— start —
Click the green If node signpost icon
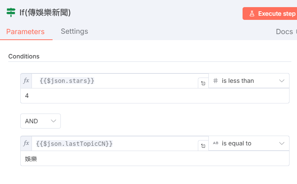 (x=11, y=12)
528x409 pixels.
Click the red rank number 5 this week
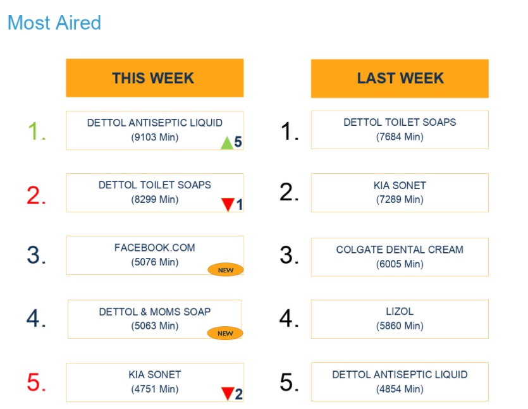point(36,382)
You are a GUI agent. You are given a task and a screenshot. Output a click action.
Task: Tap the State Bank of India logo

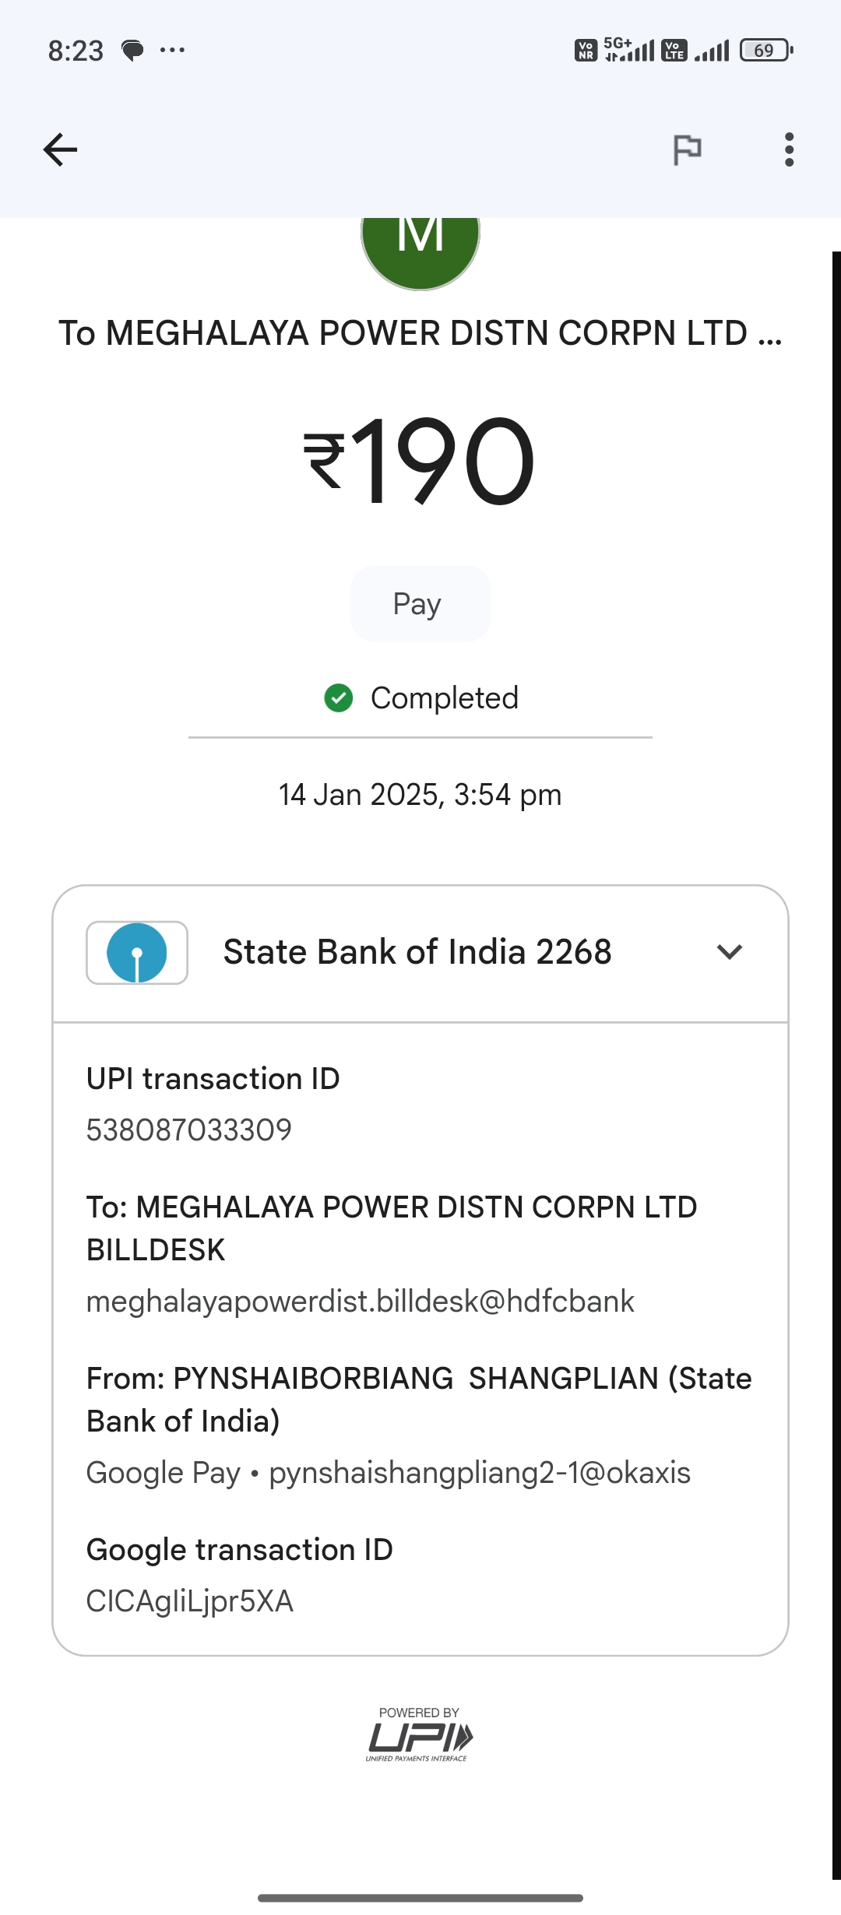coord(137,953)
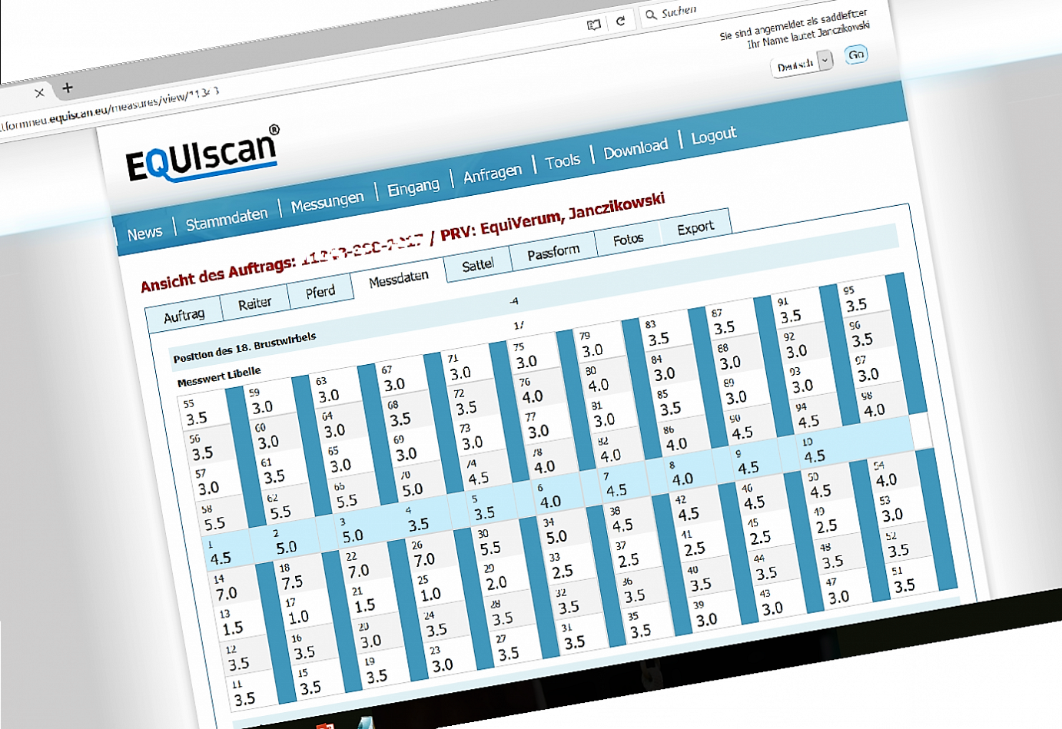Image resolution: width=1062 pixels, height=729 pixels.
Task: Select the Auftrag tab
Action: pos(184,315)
— end —
REQUIREMENT
Update all of the records above, changing "logo" to "emblem" and keeping everything else the same. Leave the pictures out.

OUTPUT BELOW
Click the green If node signpost icon
 (x=11, y=12)
528x409 pixels.
Click the red rank number 5 this week
point(36,382)
You are a GUI agent. You are given a task and a screenshot. Output a click action.
Task: Tap the State Bank of India emblem

coord(137,953)
Image resolution: width=1062 pixels, height=729 pixels.
Task: Select the Auftrag tab
Action: pos(184,315)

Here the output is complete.